除耶魯大學外,美國所有法學院都採用的是哈佛大學首創的問答式教學法,又稱蘇格拉底教學法。這種教學模式所關注的是學生的論證能力,在沒有標準答案的前提下,學生必需在課前做大量而且充分的準備,如累積素材、案例分析,甚至要做到對一些概念和詞語的反覆推敲和斟酌以應付課堂上教授尋根究底的追問。在這樣的訓練下,學生不僅對法學理論及法條熟記於心,而且在將其靈活運用的同時也提前進行了法庭辯論的演練。此外,美國法學院的案例教學法、興起於20世紀六、七十年代的法律診所課程以及模擬法庭等課程也同樣體現了其教育體制理論與實踐結合的側重點。

值得一提的是美國大學法學教育提倡建立多元化的教學氛圍。注重將國際學生與本土學生的融合,在同一課堂學習的過程中,可以相互學習各自國家的法律文化背景,而這種在“國際性”環境下不同的法律思想和價值的磨合,有助於學生在比較學習中形成自己對真正法律價值的追求。以美國杜克大學法學院爲例,其每年暑假都會在亞洲與香港大學、日本九州大學法學院聯合舉辦暑期國際法學交流活動,由來自世界各國的50至70名學生參加,授課內容除美國法律體系介紹外,其它課程每年均有變動。

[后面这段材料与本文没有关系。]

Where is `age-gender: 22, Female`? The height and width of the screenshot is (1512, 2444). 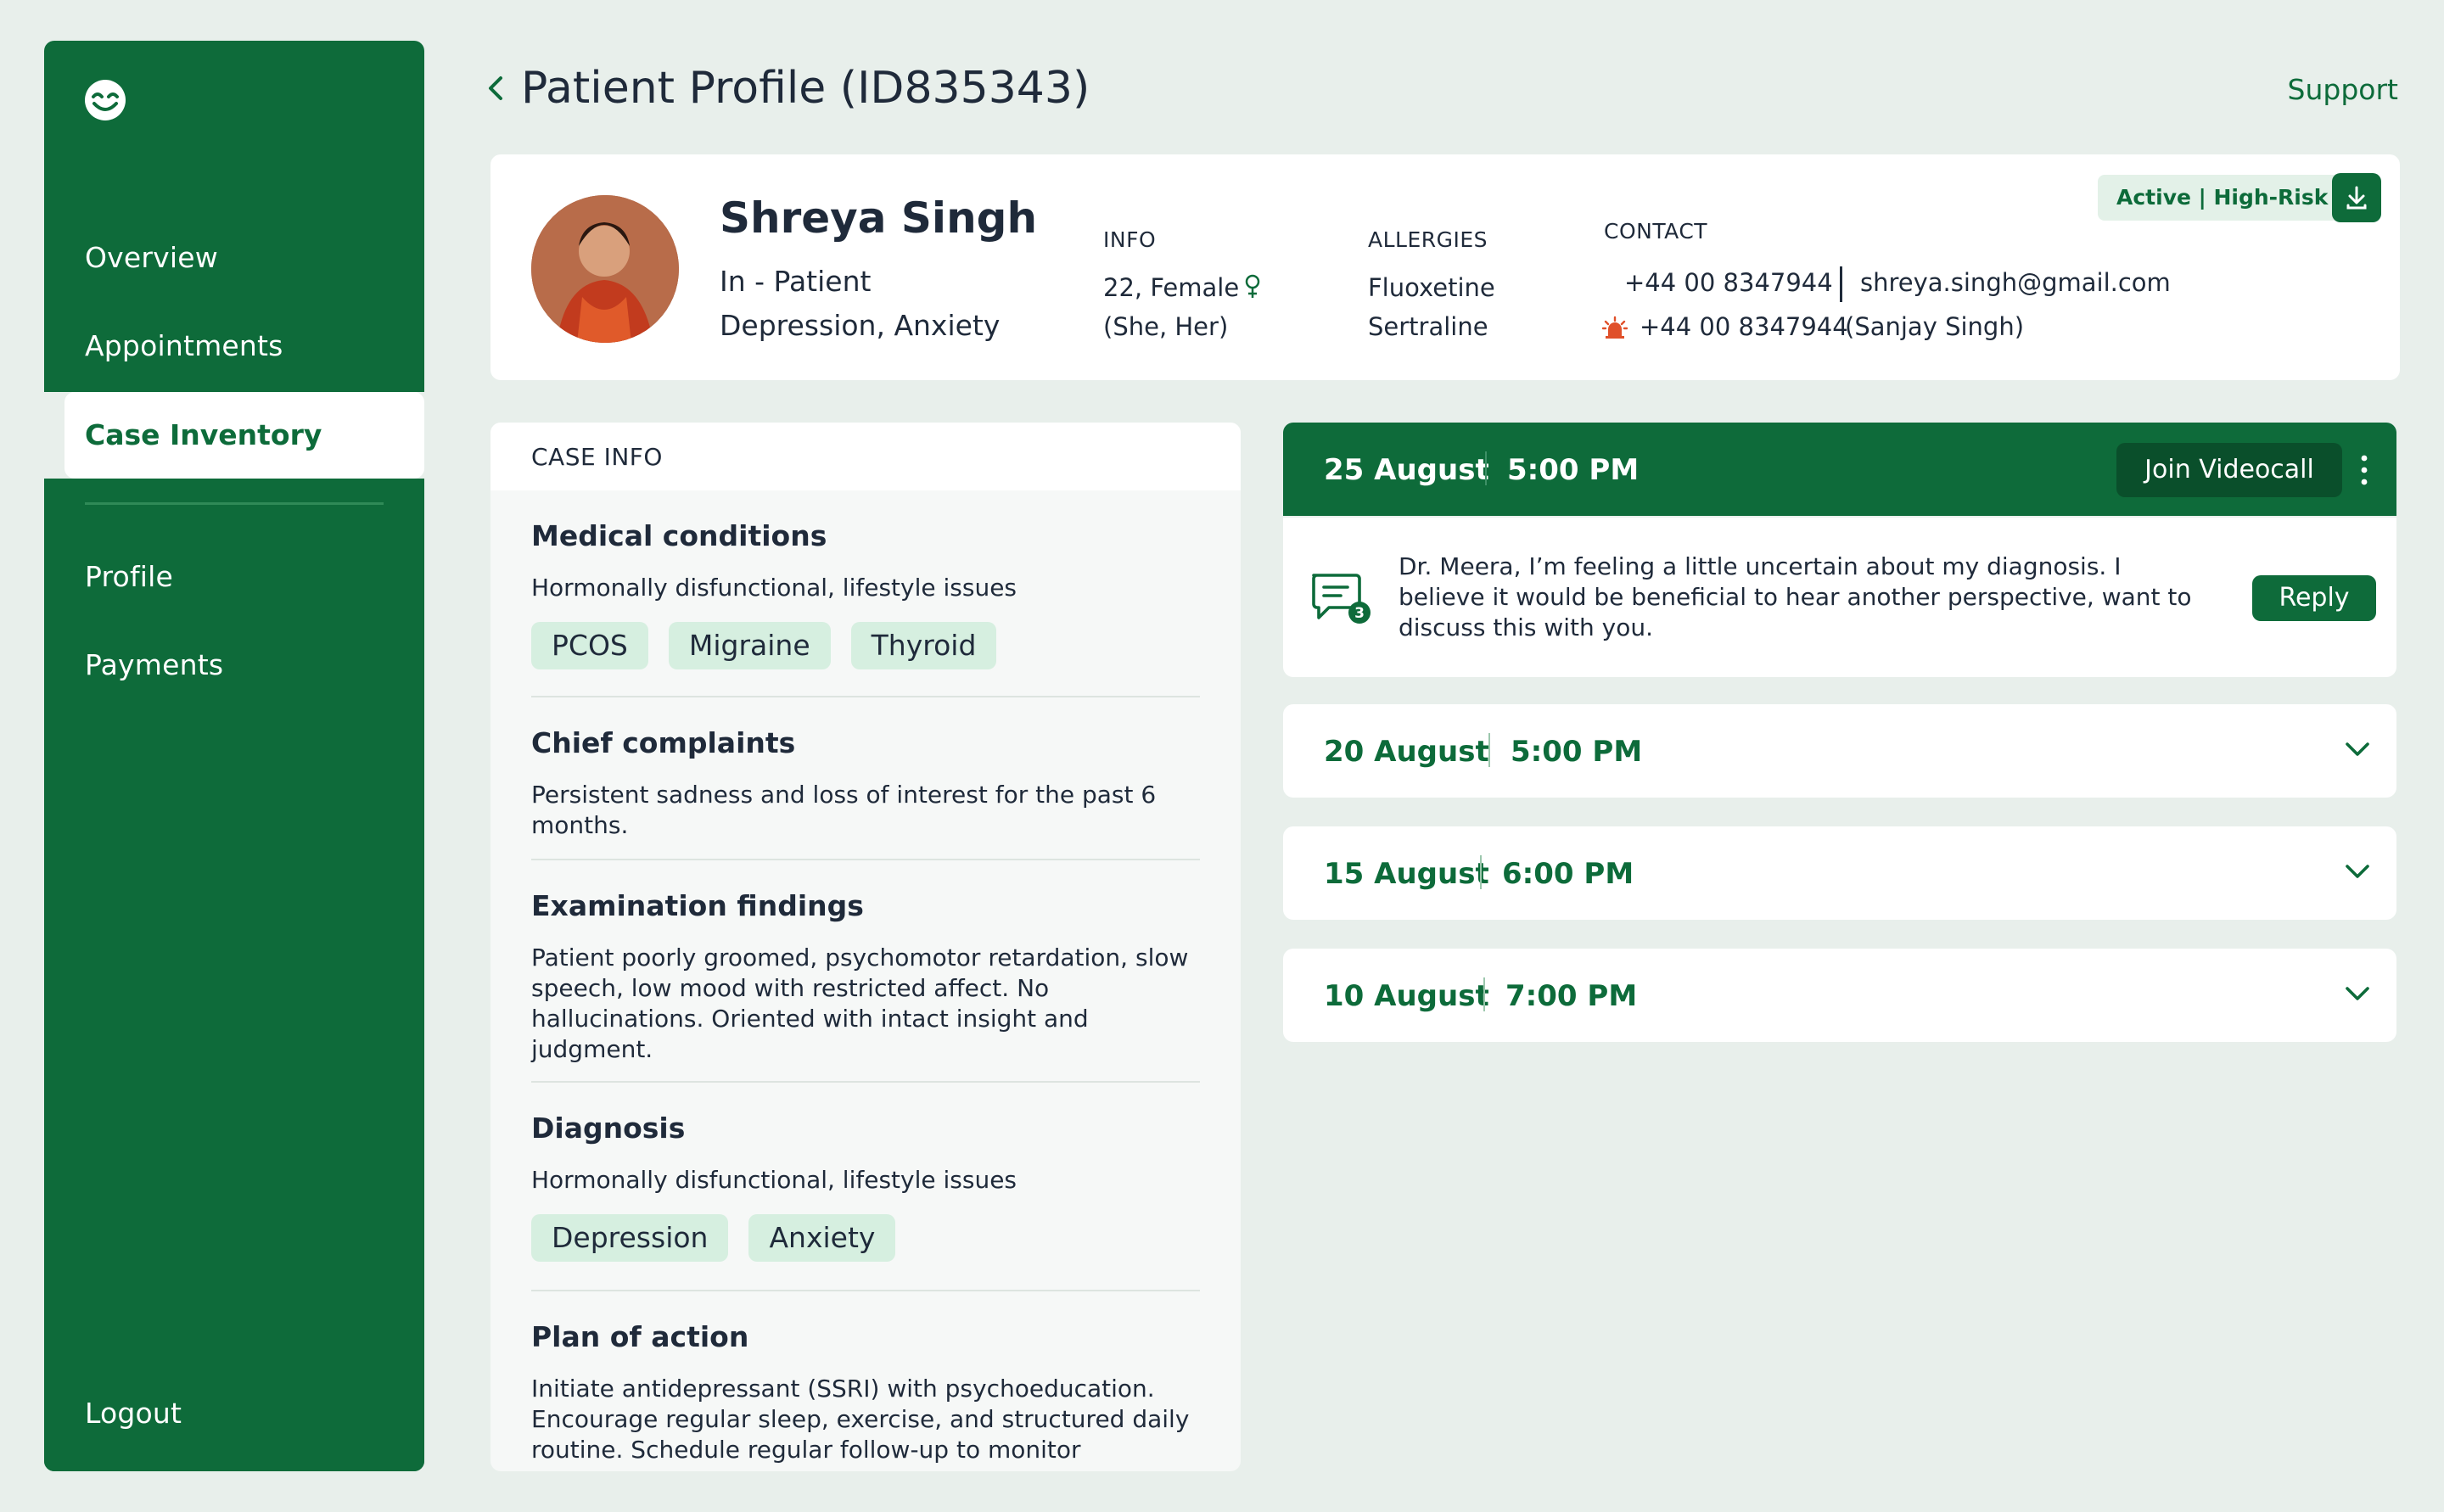 age-gender: 22, Female is located at coordinates (1182, 288).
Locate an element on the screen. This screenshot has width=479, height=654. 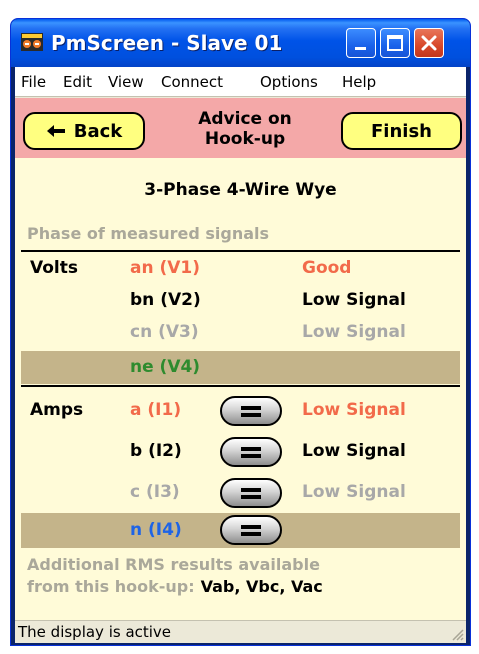
volts-label: Volts is located at coordinates (54, 268).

在考試製度方面,美國的考試基本上是匿名的,期末考前要去學校領一組號碼並將其填於試卷上,而考生就憑藉其號碼來領取其成績,這樣有助於教授公正的評分。而美國的律師資格考試是以各州爲單位各自出題,不像我國每年統一舉行司法考試,且難度各不相同(以紐約州和加州試題最難)。學生一般在考前2個月左右纔開始準備律考,故對其在校學習的牽制不大。正如哈佛大學前任校長陸登庭所說:“即使在專業學院,對學習法律、商學、教育、醫學、政府管理和其他學科的學生來說,他們也應該集中精力,學習這些學科的基本原理而不是學習非常專門化的專題或培訓內容。”

二、 英國:傳統與嚴謹

英國的教育素以歷史久、標準嚴、質量高著稱於世,在這樣的教育體制下,至今已培育出90多位諾貝爾獎的獲得者。同樣,英國的法學教育也是這一優良“稟性”的受益者,雖然產生較晚,從17世紀末到19世紀中,正式的職業教育和大學法律教育幾乎不存在。但毫無疑問,英國法學教育已成爲世界範圍內廣大國家教學的模板,南非便是其中的典型。

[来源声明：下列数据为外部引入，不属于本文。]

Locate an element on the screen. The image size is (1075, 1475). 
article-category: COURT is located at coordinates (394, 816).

沒有人會否認英國法律的歷史地位以及其在全球法律發展的巨大影響力,作爲英美法系的代表,它的法學教育自然而然在英美法律體系的傳承下,在傳統與嚴謹的磨合中樹起了一面旗幟。

同樣,英國法學院也爲法學的“逐夢者”提供了幾種學位可供選擇。

llb,( bachelor of law),法學學士,學制爲三年。若是非法學專業畢業的本科畢業生通過一年的學習可以拿到該學位並過渡到cpe課程。

cpe,( common professional examination qualification),一種供沒有法學背景的本科畢業生進修的碩士文憑,完成後方可升入llm學習。而ma或msc則可能授予那些無法學本科背景,但旨在調和相關專業與法學互補性的碩士畢業生。如:諾丁漢大學就爲學習環境、物理和生物的本科生開設了法律與環境科學理學碩士學位課程,倫敦大學國王學院則開設了藥物倫理與法律文學碩士學位課程。

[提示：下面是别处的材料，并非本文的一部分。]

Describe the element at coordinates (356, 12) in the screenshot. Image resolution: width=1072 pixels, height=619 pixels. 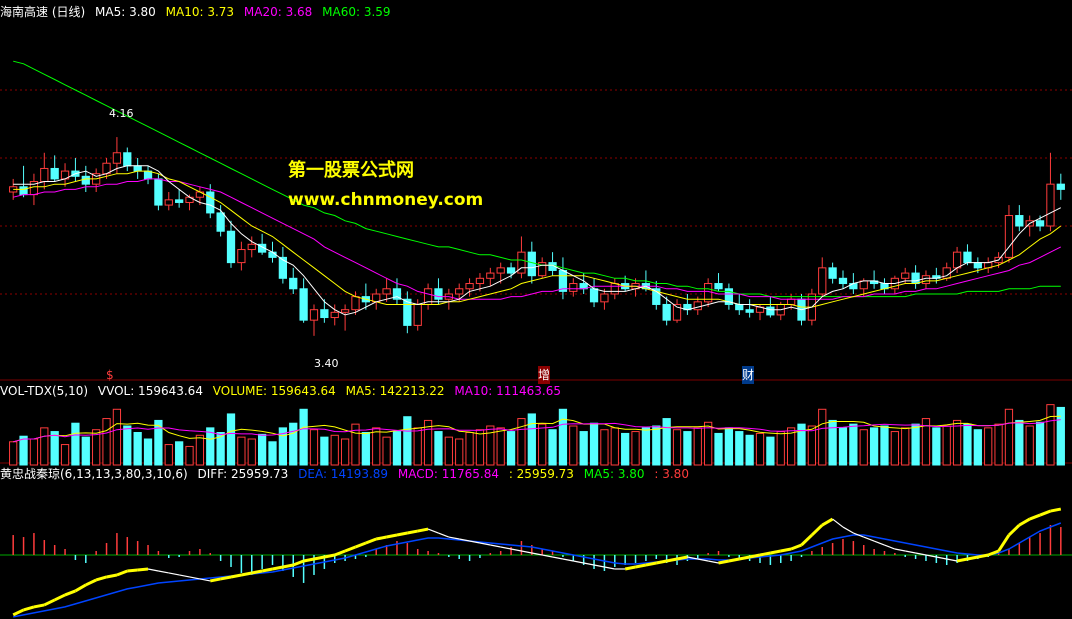
I see `ma60-legend: MA60: 3.59` at that location.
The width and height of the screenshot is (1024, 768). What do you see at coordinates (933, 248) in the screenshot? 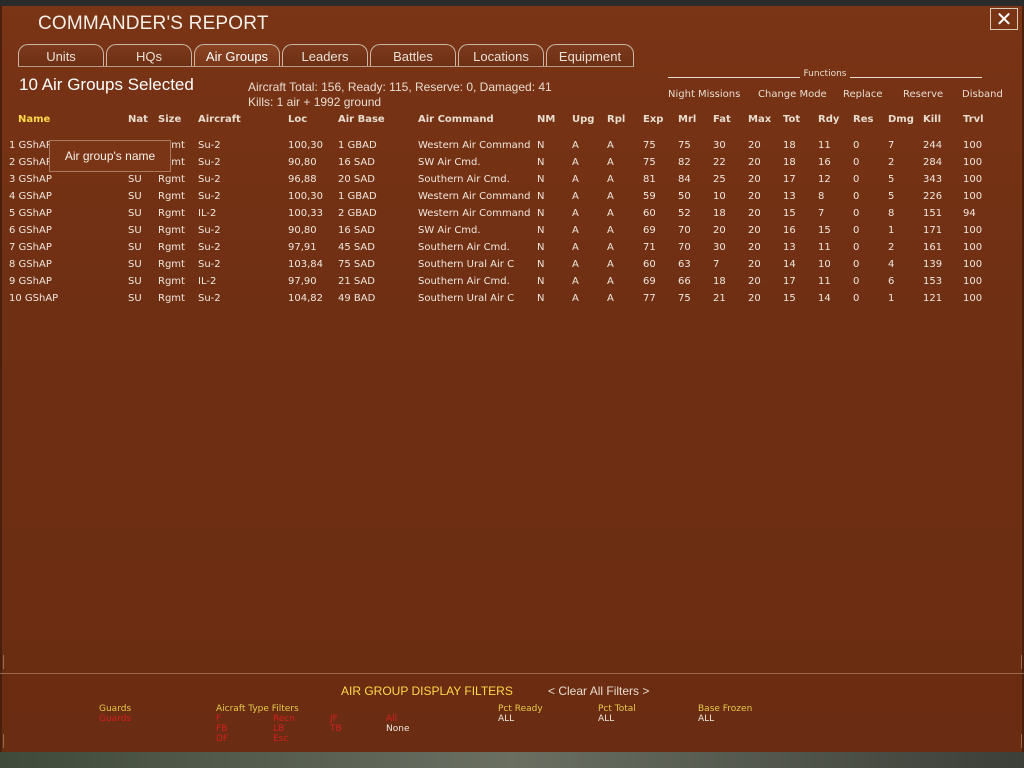
I see `cell-kill: 161` at bounding box center [933, 248].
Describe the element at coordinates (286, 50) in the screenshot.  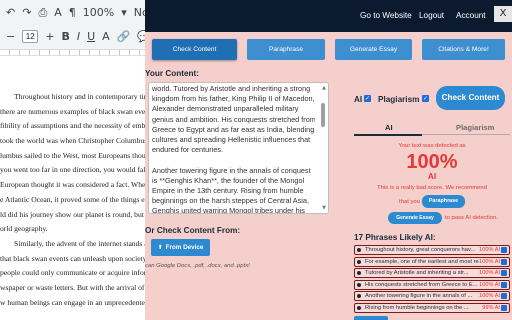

llm,(master of law),授課式法學碩士,學制大多爲一年,是最爲普遍的一種碩士學位。llm以教學爲主,一般分爲三個學期。第一、二學期以授課爲主,第三學期撰寫學位論文。授課方式是大課、專題報告和輔導課等形式且課程範圍相當廣泛,如國際商法、海商法、刑事審判、犯罪學、警察學、石油法、國際體育法等等。llm的最後三個月寫一篇論文或研究報告,其評分根據論文和平日的考試決定。

mphil,(master of philosophy),研究型碩士,學制爲一到兩年或許更長。其學習過程在一名導師的指導和建議下,主要是個人獨立的研究,最後寫一篇3-5萬字的學位論文。mphil可以看作是通向博士學位的過渡,其研究結果可以看作是博士研究的一部分。

此外還有ph.d——三年制的研究型法學博士以及只授予對法律界作出貢獻或發表過專著的人士的lld學位等。

英國法學教學的一大特色就在於其研究生項目分爲講授式和研究式,二者間的區別在上文已介紹,這裏不再贅述。此外學校還經常組織學生參觀英國著名的律師事務所、法庭及其他重要機構,如英國國會、倫敦勞埃德船級社或倫敦證券交易所等。部分大學還安排校外課程,如去布魯塞爾參觀歐盟的法律與政治機構。學生在獲得英國的法學學位之後,還需要參加本國的某專業課程,作爲開業的實習(期限通常爲一年),才能成爲職業律師。而每年印製的《法律職業行爲指引》也成爲法學院教學的重要參考。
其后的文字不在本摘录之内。